The Gospel is of course most wondrously displayed through the cross of Calvary, a place where God’s grace and justice meet.  Grace because He chose to give us a way to be delivered from the wrath that was to come and justice because God punished our sins when Jesus was on the cross.  It is the Gospel then that gives us “grace and peace from God the Father”, as Paul says  in Colossians 1:2 and it is that grace and that peace that truly leads us into transformation.

Through the grace and peace of God we are radically transformed.  When Paul writes to the church at Colossae he tells them that he thanks God for them.  Why? Because they are transformed through the Gospel and are living lives that don’t come naturally to them. 

What kind of life comes naturally to us?

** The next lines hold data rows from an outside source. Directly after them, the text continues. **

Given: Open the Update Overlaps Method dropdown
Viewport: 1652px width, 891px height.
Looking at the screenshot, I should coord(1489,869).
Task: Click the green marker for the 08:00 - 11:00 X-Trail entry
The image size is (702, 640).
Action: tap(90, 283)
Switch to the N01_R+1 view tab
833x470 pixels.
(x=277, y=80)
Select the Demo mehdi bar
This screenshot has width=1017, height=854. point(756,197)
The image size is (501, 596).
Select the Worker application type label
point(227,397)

A life of sin because we are born sinners.  Naturally we trust in ourselves and look our only for ourselves.  Naturally we are selfish people who love only those who love us.  Naturally we are people who live with fear and anxiety because we are worried about ourselves.  That is how people naturally are, and it certainly was how the Colossian believers naturally were.

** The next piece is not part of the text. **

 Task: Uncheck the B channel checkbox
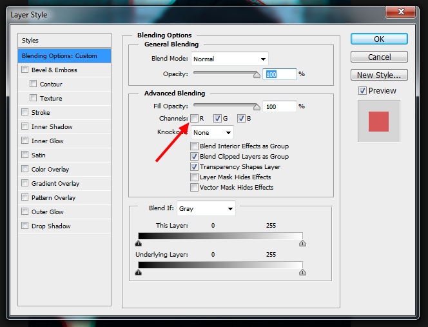[x=241, y=119]
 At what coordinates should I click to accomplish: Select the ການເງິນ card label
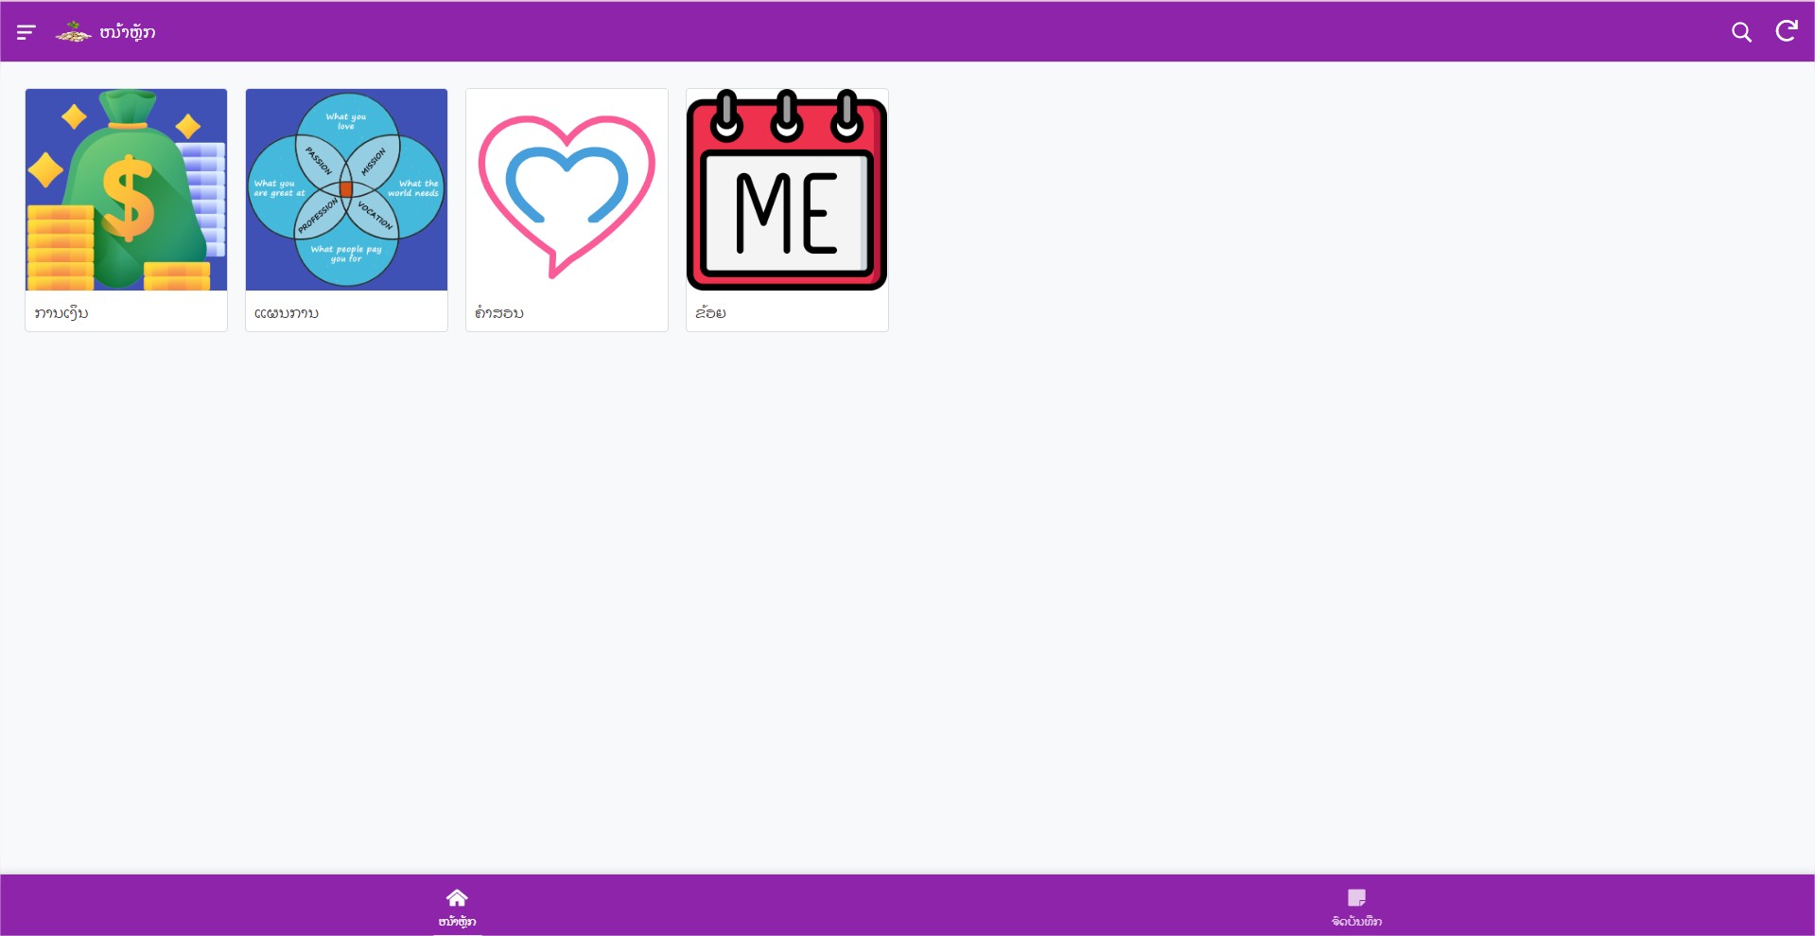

Yet when Paul writes to them he says I am thankful for you.  When I pray for you I am thankful for you, thankful that you have been transformed by the grace of God.  Thankful that you have peace with God through our Lord Jesus Christ.  Thankful for the “faith that you have in Jesus” (v.4).  Thankful for the “love you have for all the saints (v. 4)”.  Thankful for the “hope that you have laid up in heaven.”  What Paul is saying is I’m thankful for you and the dramatic transformation that has taken place in your lives.  You are no longer what you once were through the grace of God. 

John Newton the writer of “Amazing Grace” says, “I am not what I ought to be, I am not what I want to be, I am not what I hope to be in another world; but still I am not what I once used to be, and by the grace of God I am what I am.”  In other words I am thankful that the grace of God, His marvelous matchless grace has transformed me.

That same grace had changed the believers in Colossae as well.  They were at one time people who only trusted in themselves, now they trusted in Jesus Christ and in His blood.  At one time they were people who looked out only for themselves, as our society says today “they looked out for number 1”, now they loved others and put them first.  Not only that but now instead of living in hopelessness and having the “chicken little” mentality, they were filled up with hope, because of who God is, what God is doing, and the promises of God.  It was a radical transformation.  A transformation made possible through the grace of God in the “word of truth, the Gospel (v. 5)”.

They are now people of faith.  People who have a real, strong, living, vibrant, active, growing faith.  A faith that motivates you to love other people.  A faith that springs up and grows out of the hope that you have.  What was the hope that the people at Colossae had? That their sins were forgiven (past), that Jesus was with them (present), and that one day they would have a place in heaven and their faith would be made sight (future).  The Gospel is so big, so rich that it touches and transforms every area of our lives, including our past, our present and our future.